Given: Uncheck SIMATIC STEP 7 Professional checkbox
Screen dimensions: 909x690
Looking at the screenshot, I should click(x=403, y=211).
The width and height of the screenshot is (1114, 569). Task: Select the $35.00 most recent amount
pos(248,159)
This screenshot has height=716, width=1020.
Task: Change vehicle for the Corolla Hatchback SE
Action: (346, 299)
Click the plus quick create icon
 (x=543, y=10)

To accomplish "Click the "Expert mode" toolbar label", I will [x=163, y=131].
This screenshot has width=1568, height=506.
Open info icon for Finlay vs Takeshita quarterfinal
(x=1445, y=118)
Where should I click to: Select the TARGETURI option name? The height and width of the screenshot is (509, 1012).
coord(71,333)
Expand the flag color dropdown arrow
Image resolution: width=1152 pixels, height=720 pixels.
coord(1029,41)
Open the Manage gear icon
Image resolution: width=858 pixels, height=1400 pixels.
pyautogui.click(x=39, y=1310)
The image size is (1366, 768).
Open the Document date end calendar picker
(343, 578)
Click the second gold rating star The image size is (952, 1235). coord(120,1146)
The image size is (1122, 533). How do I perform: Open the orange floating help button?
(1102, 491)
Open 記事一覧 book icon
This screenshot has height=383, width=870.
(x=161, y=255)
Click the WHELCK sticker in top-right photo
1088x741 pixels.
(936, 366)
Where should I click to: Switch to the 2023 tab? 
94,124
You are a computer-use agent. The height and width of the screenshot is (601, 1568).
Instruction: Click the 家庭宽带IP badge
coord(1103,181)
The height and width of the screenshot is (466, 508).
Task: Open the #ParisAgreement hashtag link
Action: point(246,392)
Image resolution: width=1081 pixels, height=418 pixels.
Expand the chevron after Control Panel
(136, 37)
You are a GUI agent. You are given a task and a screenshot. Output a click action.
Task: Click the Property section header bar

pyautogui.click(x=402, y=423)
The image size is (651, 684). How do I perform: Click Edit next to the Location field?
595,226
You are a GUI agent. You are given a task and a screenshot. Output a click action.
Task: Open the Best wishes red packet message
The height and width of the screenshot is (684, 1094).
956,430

● Directions for this task
Could you reproduce the lines above, from the one that holds "Where should I click to: Switch" through the last, exactly as they stand?

● Your solution
Where should I click to: Switch to the 2023 tab? 
94,124
You are a computer-use agent. The height and width of the screenshot is (601, 1568).
Instruction: Click the 家庭宽带IP badge
coord(1103,181)
The height and width of the screenshot is (466, 508).
Task: Open the #ParisAgreement hashtag link
Action: point(246,392)
Image resolution: width=1081 pixels, height=418 pixels.
Expand the chevron after Control Panel
(136, 37)
You are a GUI agent. You are given a task and a screenshot. Output a click action.
Task: Click the Property section header bar

pyautogui.click(x=402, y=423)
The image size is (651, 684). How do I perform: Click Edit next to the Location field?
595,226
You are a GUI agent. You are given a task and a screenshot. Output a click action.
Task: Open the Best wishes red packet message
The height and width of the screenshot is (684, 1094).
956,430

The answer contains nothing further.